The US tax system has seven income tax brackets, which are adjusted annually based on inflation.
The higher your taxable income, the higher your tax bracket will be
However, it’s important to understand that tax rates are not applied to all taxable income. Instead, the US uses a marginal tax system where tax rates only apply to certain portions of income. For instance, if you are a single filer with a taxable income of $100,000 in 2023, you are in the 24% tax bracket, but this percentage is only applied to your income above $95,375.
The lower tax rates will still apply to the rest of your income. A common misconception is that your tax bracket is the percentage applied to all taxable income, but this is not how it works.
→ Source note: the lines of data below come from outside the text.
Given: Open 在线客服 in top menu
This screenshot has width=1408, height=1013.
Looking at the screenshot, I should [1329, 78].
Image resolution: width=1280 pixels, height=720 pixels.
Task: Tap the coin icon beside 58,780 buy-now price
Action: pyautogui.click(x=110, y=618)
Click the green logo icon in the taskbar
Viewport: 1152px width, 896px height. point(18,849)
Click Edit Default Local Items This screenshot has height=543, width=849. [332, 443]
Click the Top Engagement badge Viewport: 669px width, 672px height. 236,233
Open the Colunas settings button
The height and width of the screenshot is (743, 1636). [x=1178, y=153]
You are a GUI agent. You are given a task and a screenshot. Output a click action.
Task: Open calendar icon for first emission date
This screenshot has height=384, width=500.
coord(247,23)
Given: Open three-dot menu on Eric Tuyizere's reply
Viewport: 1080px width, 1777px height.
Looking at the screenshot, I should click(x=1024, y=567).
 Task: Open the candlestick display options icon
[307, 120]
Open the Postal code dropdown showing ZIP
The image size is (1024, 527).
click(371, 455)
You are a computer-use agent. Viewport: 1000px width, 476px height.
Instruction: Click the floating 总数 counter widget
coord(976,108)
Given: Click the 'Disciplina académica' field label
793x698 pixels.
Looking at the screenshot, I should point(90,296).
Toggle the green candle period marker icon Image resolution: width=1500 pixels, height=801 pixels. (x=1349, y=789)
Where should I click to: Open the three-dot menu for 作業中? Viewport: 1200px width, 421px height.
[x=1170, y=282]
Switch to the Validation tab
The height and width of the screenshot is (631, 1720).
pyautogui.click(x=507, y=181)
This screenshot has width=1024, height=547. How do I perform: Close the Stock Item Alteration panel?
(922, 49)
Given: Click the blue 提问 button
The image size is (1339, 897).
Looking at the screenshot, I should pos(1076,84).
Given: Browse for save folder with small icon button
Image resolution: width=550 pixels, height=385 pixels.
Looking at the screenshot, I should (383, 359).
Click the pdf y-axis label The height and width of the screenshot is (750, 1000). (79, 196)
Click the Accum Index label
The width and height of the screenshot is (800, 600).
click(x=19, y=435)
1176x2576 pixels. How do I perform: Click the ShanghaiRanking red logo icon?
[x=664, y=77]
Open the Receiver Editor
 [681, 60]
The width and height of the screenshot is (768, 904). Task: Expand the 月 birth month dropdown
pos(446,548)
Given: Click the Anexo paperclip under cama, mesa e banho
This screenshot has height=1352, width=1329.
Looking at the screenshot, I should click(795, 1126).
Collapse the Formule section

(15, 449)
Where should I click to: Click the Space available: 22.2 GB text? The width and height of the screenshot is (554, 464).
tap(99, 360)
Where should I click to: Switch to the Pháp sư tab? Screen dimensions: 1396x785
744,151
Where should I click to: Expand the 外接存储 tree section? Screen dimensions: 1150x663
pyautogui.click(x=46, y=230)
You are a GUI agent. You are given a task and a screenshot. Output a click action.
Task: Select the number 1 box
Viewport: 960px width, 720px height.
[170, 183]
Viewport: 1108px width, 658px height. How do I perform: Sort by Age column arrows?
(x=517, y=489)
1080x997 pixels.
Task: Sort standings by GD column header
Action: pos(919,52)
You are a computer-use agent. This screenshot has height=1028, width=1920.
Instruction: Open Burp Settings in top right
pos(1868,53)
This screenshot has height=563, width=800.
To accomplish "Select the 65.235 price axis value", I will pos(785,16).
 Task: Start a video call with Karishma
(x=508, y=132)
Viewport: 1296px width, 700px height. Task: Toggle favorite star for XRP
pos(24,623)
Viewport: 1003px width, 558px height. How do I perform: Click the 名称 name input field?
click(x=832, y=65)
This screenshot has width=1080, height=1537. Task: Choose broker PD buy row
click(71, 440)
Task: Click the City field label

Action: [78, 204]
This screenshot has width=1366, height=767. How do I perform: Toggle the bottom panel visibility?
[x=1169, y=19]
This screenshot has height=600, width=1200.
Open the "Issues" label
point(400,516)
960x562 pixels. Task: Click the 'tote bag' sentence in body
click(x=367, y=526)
The tax bracket percentage is only applied to the portion of your income that falls within that bracket
If you move to a higher tax bracket, you will almost certainly pay more in federal income tax, but the exact impact on your wallet will depend on your individual circumstances. Moving from the 24% to the 32% tax bracket is a larger jump than moving from 22% to 24%, and the impact will depend on how much of your income falls into your new, higher tax bracket.
To calculate your federal income tax, you can use the tax bracket table for your filing status and taxable income. The tax brackets only apply to taxable income after all deductions, so keep this in mind when making calculations. Overall, understanding how the US tax system works can help you make informed decisions about your finances and plan for tax season.